After two mostly successful years at Wingate, James went on to help Catawba College win the Class B state championship in 1974, competing against teams such as Davidson and N.C. State. She also played softball and tennis at Catawba. Competing in three sports was her idea of heaven.

“I guess that’s when I started realizing, You know, this is what guys have been able to do for a long, long time,” she says. “The kids who are here now, they don’t realize, because it’s all they’ve ever known.”

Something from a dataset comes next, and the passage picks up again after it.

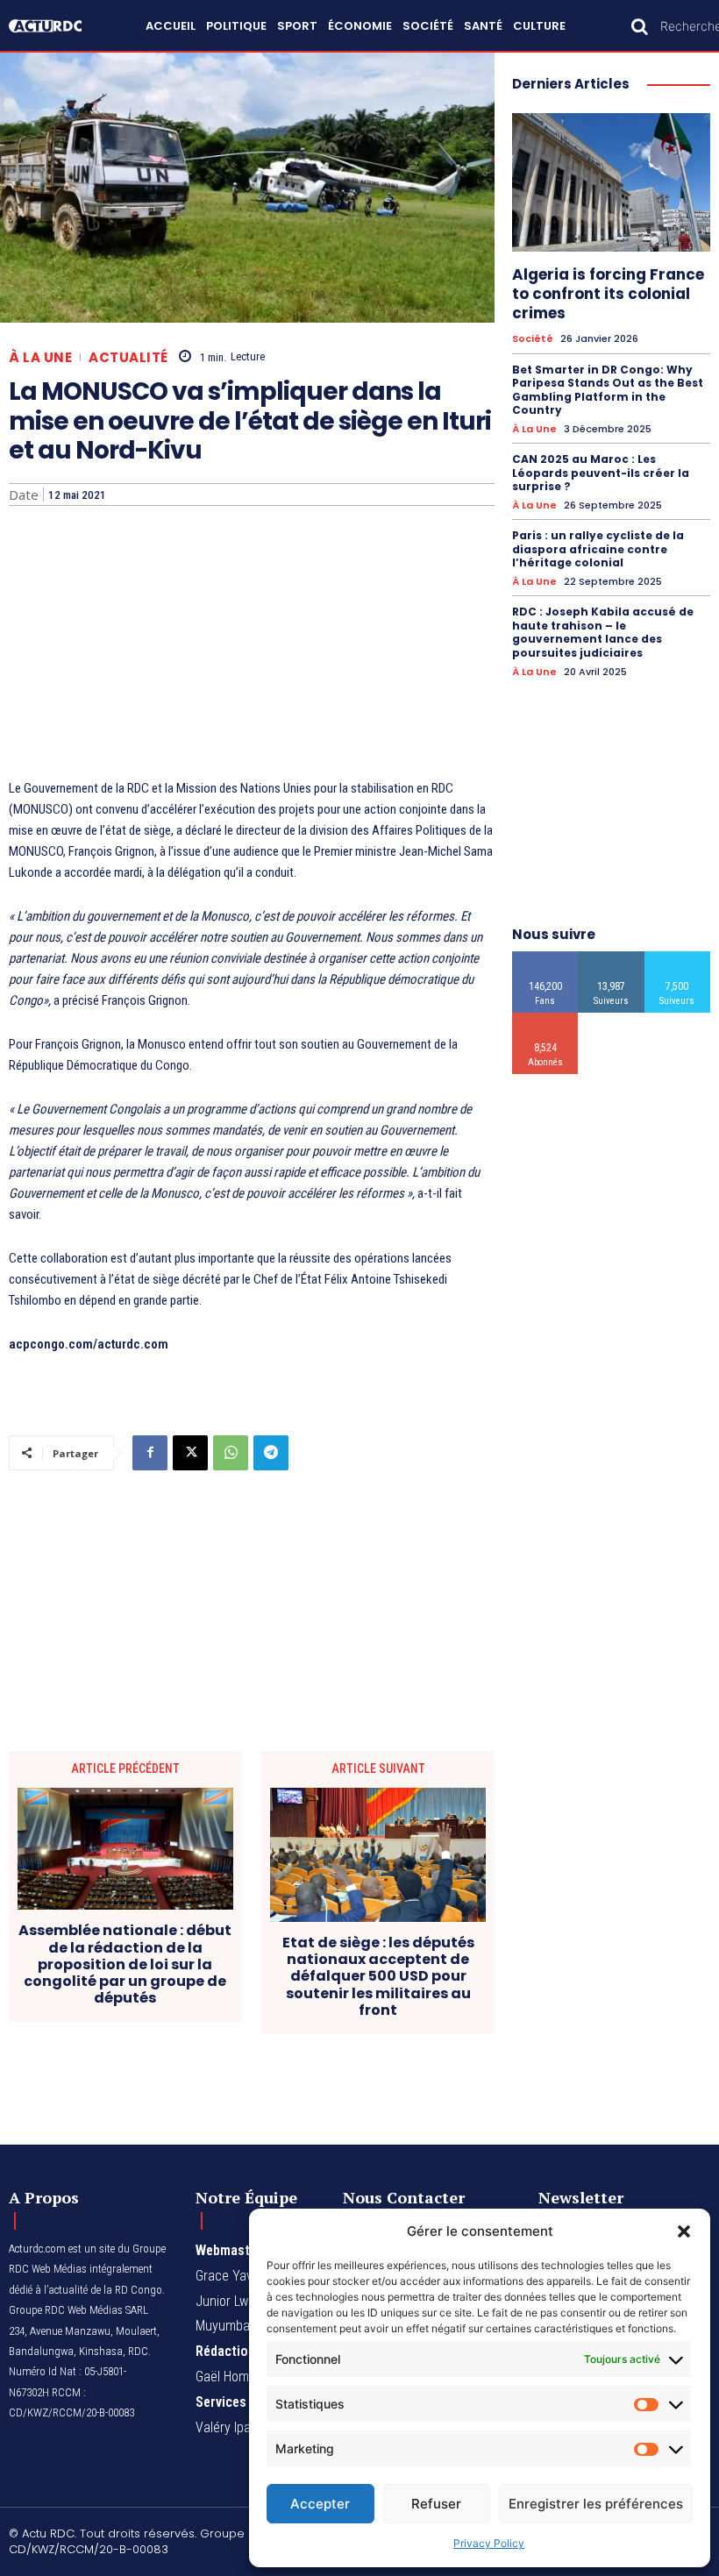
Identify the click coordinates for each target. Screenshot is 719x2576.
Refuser (436, 2503)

There’s still a lot of work to do. WNBA players’ salaries are solid but nowhere near the astronomical figures made by NBA players. The Phoenix Mercury’s Diana Taurasi was the highest-paid WNBA player during the 2022 season, making $228,000. Meanwhile, another Phoenix professional basketball player, Suns backup center Jock Landale (ever heard of him?), is making $1.5 million this year. The largest salary in the NBA belongs to Stephen Curry, who will make a whopping $48 million this year (210 times Taurasi’s salary). Many WNBA players supplement their income by playing overseas in the offseason.

There might be room for improvement, but James is fully aware of how much progress has been made. She sees WNBA stars making six-figure salaries and the U.S. women’s national soccer team winning their battle for equal pay – and selling out 70,000-seat stadiums – and she smiles.

“I don’t think I will live to see the equal, even-steven, and I don’t know if it will ever get there, but if you think about where it was and where it is now, it’s like this,” she says, holding her hands far apart. “You can’t go from one extreme to the other. It’s really good that it is where it is, but I would like to see it get even better.

“We have a woman vice president, so it’s coming.”